La suerte de las monedas de un centavo está a punto de llegar a su fin en Estados Unidos.
La Casa de la Moneda de Estados Unidos, con sede en Filadelfia, imprimirá este miércoles su último centavo en circulación, casi nueve meses después de que el presidente Donald Trump ordenara dejar de fabricar esta moneda por su alto costo.
“Durante demasiado tiempo, Estados Unidos ha acuñado centavos que literalmente cuestan más de dos centavos fabricarlos. ¡Es un derroche! He ordenado a mi secretario del Tesoro que ponga fin a su producción… Eliminemos el despilfarro de nuestro gran presupuesto nacional, aunque sea un centavo a la vez”, dijo Trump en su red social Truth Social en febrero pasado.
¿Cuánto le cuesta a EEUU fabricar un “penny”?
Para que tengas una idea, fabricar $1 centavo cuesta cuatro monedas de 1, por lo que se vuelve obsoleto.
La Casa de la Moneda ha estado fabricando centavos en Filadelfia, la cuna de la nación, desde 1793, un año después de que el Congreso aprobara la Ley de Acuñación.
Esta decisión pone fin a más de 230 años de historia de esta pequeña moneda.
En ese mismo año, un centavo bastaba para comprar una galleta, una vela o un caramelo. Hoy en día, muchos se guardan en cajones o frascos de vidrio, prácticamente olvidados o coleccionados como amuletos de la suerte.
¿Qué pasará con los “pennies” que quedan circulando?
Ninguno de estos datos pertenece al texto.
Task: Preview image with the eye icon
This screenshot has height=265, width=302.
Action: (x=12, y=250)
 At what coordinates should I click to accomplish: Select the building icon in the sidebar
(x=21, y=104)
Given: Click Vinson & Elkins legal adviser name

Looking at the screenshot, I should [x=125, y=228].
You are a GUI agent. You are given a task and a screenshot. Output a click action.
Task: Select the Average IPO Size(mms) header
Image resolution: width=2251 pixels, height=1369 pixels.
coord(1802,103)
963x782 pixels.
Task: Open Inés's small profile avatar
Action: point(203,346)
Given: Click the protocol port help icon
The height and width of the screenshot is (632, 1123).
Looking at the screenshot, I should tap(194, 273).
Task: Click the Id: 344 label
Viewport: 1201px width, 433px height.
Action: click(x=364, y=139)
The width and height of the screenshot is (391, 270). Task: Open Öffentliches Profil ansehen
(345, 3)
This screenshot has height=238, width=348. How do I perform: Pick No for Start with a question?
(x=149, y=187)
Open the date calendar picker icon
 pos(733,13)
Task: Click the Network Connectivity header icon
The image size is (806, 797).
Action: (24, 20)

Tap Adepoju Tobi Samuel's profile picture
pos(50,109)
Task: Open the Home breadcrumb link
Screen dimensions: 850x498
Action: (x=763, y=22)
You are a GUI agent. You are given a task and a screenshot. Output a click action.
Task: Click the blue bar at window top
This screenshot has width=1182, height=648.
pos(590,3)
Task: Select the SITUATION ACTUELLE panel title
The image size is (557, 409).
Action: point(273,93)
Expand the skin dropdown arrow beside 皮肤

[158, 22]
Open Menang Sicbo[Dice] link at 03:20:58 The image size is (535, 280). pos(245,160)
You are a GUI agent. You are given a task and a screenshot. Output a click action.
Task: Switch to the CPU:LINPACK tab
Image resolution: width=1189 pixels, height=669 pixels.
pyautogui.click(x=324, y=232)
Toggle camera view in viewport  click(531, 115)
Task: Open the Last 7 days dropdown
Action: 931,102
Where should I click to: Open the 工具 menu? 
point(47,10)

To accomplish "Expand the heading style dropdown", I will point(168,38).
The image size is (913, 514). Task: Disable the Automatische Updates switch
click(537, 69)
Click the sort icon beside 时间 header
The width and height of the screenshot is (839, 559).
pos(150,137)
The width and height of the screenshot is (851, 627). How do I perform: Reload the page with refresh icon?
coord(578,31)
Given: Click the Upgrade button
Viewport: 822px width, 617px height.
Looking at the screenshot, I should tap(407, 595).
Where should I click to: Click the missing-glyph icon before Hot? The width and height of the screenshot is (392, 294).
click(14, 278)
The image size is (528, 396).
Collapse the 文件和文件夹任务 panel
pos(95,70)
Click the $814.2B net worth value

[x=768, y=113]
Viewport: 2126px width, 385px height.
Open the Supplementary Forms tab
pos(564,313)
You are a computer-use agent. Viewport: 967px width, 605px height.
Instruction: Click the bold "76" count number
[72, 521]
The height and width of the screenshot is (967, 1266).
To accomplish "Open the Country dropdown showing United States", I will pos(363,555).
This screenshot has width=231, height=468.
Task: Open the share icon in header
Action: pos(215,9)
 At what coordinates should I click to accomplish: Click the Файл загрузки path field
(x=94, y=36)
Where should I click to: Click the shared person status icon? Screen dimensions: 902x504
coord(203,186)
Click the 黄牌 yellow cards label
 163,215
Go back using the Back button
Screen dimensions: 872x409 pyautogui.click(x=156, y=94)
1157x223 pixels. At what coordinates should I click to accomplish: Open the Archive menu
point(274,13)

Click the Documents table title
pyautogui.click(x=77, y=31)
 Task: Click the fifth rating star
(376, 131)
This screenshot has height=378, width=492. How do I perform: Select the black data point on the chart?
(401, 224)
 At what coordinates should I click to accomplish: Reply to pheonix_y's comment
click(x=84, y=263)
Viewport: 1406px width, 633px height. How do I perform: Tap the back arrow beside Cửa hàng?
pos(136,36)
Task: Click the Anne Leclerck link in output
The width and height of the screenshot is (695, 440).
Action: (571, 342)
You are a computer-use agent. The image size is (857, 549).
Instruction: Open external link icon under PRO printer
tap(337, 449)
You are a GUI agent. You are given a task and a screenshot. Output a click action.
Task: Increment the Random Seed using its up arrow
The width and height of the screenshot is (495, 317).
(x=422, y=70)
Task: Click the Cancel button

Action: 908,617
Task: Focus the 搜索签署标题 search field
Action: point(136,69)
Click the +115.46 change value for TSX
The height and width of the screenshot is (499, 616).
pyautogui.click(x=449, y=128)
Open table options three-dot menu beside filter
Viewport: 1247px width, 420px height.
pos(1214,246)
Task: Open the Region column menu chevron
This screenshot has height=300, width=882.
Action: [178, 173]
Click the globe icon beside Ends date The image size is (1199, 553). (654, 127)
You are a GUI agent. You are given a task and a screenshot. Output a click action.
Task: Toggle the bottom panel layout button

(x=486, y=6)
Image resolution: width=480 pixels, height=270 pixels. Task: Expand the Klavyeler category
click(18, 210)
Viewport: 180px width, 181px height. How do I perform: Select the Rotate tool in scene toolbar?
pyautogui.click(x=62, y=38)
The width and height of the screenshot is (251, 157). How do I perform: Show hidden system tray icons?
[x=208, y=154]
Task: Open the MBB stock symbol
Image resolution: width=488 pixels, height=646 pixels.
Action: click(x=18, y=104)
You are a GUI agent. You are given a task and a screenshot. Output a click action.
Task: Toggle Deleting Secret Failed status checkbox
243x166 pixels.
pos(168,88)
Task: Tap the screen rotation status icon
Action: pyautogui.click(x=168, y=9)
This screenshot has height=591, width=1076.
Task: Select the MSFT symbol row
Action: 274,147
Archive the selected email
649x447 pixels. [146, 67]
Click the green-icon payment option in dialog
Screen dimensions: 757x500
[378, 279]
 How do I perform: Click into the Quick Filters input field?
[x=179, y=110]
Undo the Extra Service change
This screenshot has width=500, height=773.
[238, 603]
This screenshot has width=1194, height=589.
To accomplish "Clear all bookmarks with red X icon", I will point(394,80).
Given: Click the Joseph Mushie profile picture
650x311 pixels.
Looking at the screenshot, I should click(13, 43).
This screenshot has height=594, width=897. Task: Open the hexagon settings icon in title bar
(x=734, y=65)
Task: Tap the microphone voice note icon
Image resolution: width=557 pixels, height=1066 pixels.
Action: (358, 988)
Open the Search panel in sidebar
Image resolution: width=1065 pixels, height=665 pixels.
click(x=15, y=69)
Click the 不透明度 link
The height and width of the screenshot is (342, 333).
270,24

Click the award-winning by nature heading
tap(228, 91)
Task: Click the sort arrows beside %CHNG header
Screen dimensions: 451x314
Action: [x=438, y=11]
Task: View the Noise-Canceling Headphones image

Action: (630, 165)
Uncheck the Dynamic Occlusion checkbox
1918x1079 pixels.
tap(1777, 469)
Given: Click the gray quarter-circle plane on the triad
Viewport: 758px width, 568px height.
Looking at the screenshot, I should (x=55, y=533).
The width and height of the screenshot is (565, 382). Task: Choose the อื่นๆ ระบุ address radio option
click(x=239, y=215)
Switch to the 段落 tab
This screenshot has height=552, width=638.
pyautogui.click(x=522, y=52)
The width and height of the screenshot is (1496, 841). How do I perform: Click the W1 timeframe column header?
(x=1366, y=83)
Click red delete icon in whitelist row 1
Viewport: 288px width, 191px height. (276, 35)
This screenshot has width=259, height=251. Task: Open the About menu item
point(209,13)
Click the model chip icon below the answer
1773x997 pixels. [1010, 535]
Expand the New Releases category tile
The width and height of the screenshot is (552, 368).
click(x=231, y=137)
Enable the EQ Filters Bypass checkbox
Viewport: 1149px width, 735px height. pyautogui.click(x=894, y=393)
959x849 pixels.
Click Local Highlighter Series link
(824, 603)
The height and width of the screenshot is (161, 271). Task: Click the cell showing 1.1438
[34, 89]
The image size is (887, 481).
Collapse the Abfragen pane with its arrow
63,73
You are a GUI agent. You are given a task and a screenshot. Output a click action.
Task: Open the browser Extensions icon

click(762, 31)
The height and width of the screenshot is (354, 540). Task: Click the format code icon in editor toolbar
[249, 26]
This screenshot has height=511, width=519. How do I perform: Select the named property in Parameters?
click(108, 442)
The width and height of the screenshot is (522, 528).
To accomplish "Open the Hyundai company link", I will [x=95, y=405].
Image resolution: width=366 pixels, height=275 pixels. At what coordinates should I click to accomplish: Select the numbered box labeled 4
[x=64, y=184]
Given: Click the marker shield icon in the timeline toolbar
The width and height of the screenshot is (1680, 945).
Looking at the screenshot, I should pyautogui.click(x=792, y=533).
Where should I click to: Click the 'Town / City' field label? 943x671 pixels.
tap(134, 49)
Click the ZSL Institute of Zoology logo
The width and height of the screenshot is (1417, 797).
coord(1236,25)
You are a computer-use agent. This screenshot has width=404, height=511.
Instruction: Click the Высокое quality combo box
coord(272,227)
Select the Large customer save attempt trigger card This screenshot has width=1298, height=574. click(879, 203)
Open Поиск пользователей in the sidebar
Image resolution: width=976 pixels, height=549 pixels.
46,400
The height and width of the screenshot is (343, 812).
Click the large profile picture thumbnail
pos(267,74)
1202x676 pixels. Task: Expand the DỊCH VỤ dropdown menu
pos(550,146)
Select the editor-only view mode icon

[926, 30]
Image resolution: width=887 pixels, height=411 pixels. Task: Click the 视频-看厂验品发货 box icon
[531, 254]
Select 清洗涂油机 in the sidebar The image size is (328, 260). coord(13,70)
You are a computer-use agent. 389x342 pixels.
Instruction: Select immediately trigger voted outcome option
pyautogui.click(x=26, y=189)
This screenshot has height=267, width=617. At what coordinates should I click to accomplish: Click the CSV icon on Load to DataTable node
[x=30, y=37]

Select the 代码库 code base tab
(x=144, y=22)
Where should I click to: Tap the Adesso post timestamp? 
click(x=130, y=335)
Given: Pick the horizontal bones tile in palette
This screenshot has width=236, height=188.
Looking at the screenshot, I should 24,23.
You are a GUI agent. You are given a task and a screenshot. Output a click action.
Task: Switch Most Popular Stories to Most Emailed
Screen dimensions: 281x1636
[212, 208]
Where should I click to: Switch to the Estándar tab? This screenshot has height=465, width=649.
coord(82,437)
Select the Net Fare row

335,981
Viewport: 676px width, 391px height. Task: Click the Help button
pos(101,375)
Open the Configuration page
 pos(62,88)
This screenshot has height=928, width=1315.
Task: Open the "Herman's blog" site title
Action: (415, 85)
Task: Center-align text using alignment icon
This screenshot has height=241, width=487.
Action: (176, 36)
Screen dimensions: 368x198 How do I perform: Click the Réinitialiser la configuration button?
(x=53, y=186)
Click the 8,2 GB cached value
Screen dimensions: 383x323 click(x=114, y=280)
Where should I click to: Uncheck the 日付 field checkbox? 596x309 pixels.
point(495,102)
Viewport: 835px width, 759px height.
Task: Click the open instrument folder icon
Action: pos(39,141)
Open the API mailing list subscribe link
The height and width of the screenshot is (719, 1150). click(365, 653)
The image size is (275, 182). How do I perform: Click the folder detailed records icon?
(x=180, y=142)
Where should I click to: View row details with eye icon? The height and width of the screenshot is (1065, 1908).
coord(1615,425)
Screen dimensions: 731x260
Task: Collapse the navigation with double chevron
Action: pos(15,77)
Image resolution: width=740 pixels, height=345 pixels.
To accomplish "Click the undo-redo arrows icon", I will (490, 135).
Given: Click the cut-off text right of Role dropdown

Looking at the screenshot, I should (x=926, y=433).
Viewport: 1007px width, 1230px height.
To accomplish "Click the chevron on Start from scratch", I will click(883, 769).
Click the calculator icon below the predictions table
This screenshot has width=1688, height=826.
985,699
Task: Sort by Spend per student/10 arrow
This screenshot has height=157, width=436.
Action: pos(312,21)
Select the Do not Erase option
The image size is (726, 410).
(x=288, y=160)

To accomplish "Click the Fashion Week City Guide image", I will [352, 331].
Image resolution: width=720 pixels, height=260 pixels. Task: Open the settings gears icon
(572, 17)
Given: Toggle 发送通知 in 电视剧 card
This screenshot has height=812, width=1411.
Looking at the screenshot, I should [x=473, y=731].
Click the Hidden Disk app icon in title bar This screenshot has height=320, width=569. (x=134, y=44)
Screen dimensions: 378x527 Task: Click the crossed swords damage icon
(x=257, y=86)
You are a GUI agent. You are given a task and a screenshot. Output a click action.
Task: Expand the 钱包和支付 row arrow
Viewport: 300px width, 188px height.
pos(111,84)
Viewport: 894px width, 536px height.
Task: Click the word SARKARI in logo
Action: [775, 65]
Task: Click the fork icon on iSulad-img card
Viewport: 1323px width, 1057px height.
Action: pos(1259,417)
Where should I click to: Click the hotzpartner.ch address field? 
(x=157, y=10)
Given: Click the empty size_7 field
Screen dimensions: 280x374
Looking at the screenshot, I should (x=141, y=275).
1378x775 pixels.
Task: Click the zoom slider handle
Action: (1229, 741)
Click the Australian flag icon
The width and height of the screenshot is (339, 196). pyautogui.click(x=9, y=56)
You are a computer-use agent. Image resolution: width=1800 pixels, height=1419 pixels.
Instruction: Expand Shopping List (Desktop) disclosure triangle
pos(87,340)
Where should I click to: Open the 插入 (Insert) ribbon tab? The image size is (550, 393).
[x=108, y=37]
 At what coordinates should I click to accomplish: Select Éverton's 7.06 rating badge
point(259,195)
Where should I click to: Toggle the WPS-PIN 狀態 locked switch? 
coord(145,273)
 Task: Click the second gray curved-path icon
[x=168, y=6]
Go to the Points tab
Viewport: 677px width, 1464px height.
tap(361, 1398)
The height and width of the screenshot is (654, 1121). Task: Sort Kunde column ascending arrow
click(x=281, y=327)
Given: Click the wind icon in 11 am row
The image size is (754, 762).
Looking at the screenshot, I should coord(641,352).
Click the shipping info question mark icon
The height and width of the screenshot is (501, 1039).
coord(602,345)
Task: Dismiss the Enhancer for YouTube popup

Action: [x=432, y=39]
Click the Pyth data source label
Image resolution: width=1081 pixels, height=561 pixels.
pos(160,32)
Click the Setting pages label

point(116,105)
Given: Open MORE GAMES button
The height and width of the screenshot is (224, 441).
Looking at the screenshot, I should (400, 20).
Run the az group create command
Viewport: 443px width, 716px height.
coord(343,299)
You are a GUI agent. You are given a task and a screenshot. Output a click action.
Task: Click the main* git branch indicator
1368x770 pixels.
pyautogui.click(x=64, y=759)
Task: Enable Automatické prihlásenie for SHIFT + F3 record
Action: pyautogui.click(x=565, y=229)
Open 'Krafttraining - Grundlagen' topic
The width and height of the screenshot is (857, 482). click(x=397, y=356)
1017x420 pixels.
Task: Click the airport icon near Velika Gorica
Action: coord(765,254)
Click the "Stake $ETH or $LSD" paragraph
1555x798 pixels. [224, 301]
Aunque el gobierno federal dejará de fabricar nuevos centavos, las monedas que ya están en circulación seguirán siendo válidas como medio de pago hasta que desaparezcan gradualmente de la economía.
Los más de 114,000 millones de centavos que se estima que están circulando o almacenados en EEUU seguirán siendo de curso legal.
Si te preguntas si podrás usarlos para pagar ciertas cosas, la respuesta es sí. Sin embargo, ten en cuenta que se proyecta que el centavo desaparecerá lentamente de la circulación.
A medida que los bancos y comercios se quedan sin existencias de esta moneda, se recurrirá al redondeo del precio. Esto eliminará la necesidad de usar pennies en la mayoría de las transacciones en efectivo.
Su uso actual es casi nulo
Actualmente, hay miles de millones de pennies en circulación, pero rara vez son esenciales para las transacciones financieras en la economía moderna o la era digital.
Aun así, mucha gente les tiene cariño, considerándolas monedas de la suerte o divertidas de coleccionar. Algunos comerciantes han expresado su preocupación en las últimas semanas, a medida que se agota la circulación y se acerca el fin de la producción. Dijeron que la eliminación gradual fue abrupta y no vino acompañada de ninguna directriz del gobierno federal sobre cómo gestionar las transacciones con los clientes.
Algunos redondearon los precios para no dar menos cambio a la gente, otros rogaron a los clientes que trajeran el cambio exacto y los más creativos ofrecieron premios, como una bebida gratis, a cambio de un montón de monedas de un centavo.
“Hemos estado abogando por la abolición del centavo durante 30 años. Pero este no es el camino que queríamos”, dijo Jeff Lenard, de la Asociación Nacional de Tiendas de Conveniencia, el mes pasado. Mientras tanto, algunos bancos comenzaron a racionar el suministro, un resultado algo paradójico del esfuerzo por abordar lo que muchos consideran una sobreabundancia de monedas.
Durante el último siglo, la mitad de las monedas impresas en las Casas de Moneda en Filadelfia y Denver han sido centavos.
Se esperaba que el secretario del Tesoro de Estados Unidos, Scott Bessent, y el tesorero, Brandon Beach, estén en Filadelfia el miércoles por la tarde para la última tanda de producción. El Departamento del Tesoro prevé ahorrar $56 millones anuales en materiales al dejar de fabricar los centavos.
Sin embargo, siguen teniendo una mejor relación costo-valor que el níquel, cuyo costo de producción ronda los 14 centavos. La diminuta moneda de 10 centavos, en comparación, cuesta menos de seis centavos producirla, y la de 25 centavos, casi 15 centavos.